Comme si Paris pouvait être le relais efficace de la relance d’une relation avec l’UE abimée par trois années de tensions ponctuées en mai 2021 par la mise en sommeil de la ratification par le parlement de l’accord sur les investissements signé à la fin 2020. Lire : La relation Chine – Europe à la croisée des chemins.

Le défi est de taille.

Portée par le Président Macron, la stratégie qui tente d’échapper à la logique des blocs est compliquée par la carte sauvage du durcissement implacable de Pékin dans le Détroit de Taïwan.

Comment en effet Paris qui se targue d’être une puissance du Pacifique, pourrait-il rester neutre face au risque de conflagration majeure que la Chine autocrate agite pour imposer par la force une réunification non désirée, aux 24 millions de Taïwanais gouvernés par un système démocratique.

La neutralité théorique française promue par le président français qui dit ne vouloir traiter avec Pékin que de questions qu’il serait en mesure de maîtriser, est d’autant plus difficile à tenir en Europe que, le 22 mars dernier, la ministre allemande de l’éducation Bettina Stark – en 26 ans c’est une première pour un membre du gouvernement fédéral – s’est rendue à Taïwan pour apporter son soutien à l’Île.

La visite faisait suite à celle de cinq sénateurs français en septembre 2022, peu après la crise provoquée par la visite de Nancy Pelosi en août 2022. Elle confirmait un élan européen déjà manifesté en faveur de Taïwan par le Président du Sénat Tchèque Milos Vystrcil venu à Taipei en septembre 2020 à la tête d’une délégation de 89 membres.
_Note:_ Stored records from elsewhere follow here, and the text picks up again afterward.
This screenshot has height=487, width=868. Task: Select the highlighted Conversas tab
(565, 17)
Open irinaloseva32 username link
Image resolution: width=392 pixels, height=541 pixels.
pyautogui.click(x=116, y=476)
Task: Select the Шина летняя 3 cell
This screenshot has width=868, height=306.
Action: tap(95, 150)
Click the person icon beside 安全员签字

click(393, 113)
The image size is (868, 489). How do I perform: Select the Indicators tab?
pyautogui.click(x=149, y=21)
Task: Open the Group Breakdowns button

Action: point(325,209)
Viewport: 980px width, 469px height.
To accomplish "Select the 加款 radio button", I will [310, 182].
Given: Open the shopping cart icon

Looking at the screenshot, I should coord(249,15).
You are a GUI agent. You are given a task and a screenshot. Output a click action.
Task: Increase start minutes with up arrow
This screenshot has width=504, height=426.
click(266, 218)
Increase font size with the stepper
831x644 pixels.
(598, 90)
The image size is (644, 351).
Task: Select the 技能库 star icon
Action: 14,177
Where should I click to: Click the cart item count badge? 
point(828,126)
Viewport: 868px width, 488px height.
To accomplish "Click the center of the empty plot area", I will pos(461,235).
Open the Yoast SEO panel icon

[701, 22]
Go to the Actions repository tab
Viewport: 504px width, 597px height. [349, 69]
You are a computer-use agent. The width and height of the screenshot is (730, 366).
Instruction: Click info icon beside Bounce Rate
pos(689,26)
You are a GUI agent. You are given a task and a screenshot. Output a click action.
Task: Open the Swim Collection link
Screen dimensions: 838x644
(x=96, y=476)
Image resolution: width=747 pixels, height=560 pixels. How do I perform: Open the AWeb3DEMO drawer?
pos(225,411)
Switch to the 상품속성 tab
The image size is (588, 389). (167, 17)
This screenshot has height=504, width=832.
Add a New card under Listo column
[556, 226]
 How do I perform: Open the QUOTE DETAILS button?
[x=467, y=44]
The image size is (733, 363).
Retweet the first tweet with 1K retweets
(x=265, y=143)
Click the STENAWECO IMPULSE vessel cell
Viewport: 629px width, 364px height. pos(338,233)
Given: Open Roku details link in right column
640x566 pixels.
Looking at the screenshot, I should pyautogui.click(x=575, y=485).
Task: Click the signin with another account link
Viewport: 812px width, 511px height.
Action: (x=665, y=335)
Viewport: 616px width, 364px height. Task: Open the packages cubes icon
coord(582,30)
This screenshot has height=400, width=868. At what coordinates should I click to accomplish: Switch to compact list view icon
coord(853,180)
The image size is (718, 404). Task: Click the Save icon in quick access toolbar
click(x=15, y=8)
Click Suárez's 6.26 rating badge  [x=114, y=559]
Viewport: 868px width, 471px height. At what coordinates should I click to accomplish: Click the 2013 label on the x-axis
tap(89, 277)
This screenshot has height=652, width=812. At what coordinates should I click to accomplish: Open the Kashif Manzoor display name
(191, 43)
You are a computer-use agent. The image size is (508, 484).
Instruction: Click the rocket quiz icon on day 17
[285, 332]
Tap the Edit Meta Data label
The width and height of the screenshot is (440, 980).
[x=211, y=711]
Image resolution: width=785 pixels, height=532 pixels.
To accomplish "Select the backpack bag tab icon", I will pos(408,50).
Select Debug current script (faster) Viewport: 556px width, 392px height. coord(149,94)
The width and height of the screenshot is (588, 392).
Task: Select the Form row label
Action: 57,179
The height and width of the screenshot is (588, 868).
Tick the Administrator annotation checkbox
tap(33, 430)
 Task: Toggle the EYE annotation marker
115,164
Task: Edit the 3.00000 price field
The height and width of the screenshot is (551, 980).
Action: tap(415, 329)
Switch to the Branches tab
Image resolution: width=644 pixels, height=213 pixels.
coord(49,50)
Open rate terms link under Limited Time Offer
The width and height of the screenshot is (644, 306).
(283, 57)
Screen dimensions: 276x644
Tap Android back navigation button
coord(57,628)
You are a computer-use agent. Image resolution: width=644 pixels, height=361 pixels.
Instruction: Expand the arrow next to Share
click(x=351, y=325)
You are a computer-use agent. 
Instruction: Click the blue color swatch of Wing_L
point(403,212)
Lire : Le sénat tchèque à Taïwan. Pékin perd son calme. Le fossé se creuse entre l’Île et les Chinois.

En Europe, les sentiments antichinois ont été attisés par la brutalité de la réaction de Pékin qui, en novembre 2021, a réduit son niveau de représentation diplomatique avec la Lituanie en représailles de l’ouverture d’un Bureau de représentation de Taïwan à Vilnius.

Les Tchèques ont récidivé. Le 25 mars 2023, la présidente de la chambre des députés Marketa Pekarova Adamova est venue à Taipei à la tête d’une délégation monstre de 160 membres que Joseph Wu le MAE taïwanais, ravi de l’opportunité de défier Pékin, a invités à un banquet.

En fort contraste avec ces défis européens lancés a Pékin, dans un long communiqué commun de 51 points balayant la coopération bilatérale, les Présidents français et chinois n’ont évoqué ni les démonstrations de force de l’APL dans le Détroit de Taïwan, ni la guerre en Ukraine, seulement mentionnée de manière générale qui reprenait quelques-uns de douze points de principe des propositions de Pékin pour le règlement de la crise, sans cependant désigner l’agresseur russe.

La démarche d’ouverture française n’a pas convaincu les experts de la Chine.

Dans un commentaire public Ursula Gauthier du Nouvel Observateur, expulsée de Chine en 2015 pour avoir publié sur le site internet du journal un article critiquant le traitement des Ouïghours au Xinjiang (lire notre article : Expulsion de la journaliste Ursula Gauthier) regrettait que les pays européens – Espagne, Allemagne, France défilent en ordre dispersé à Pékin comme des « pays tributaires » faisant allégeance à l’Empire, alors même que Vladimir Poutine et Xi Jinping dont le durcissement autocrate a été conforté par le 20e Congrès, viennent d’exprimer à Moscou une claire connivence anti-occidentale.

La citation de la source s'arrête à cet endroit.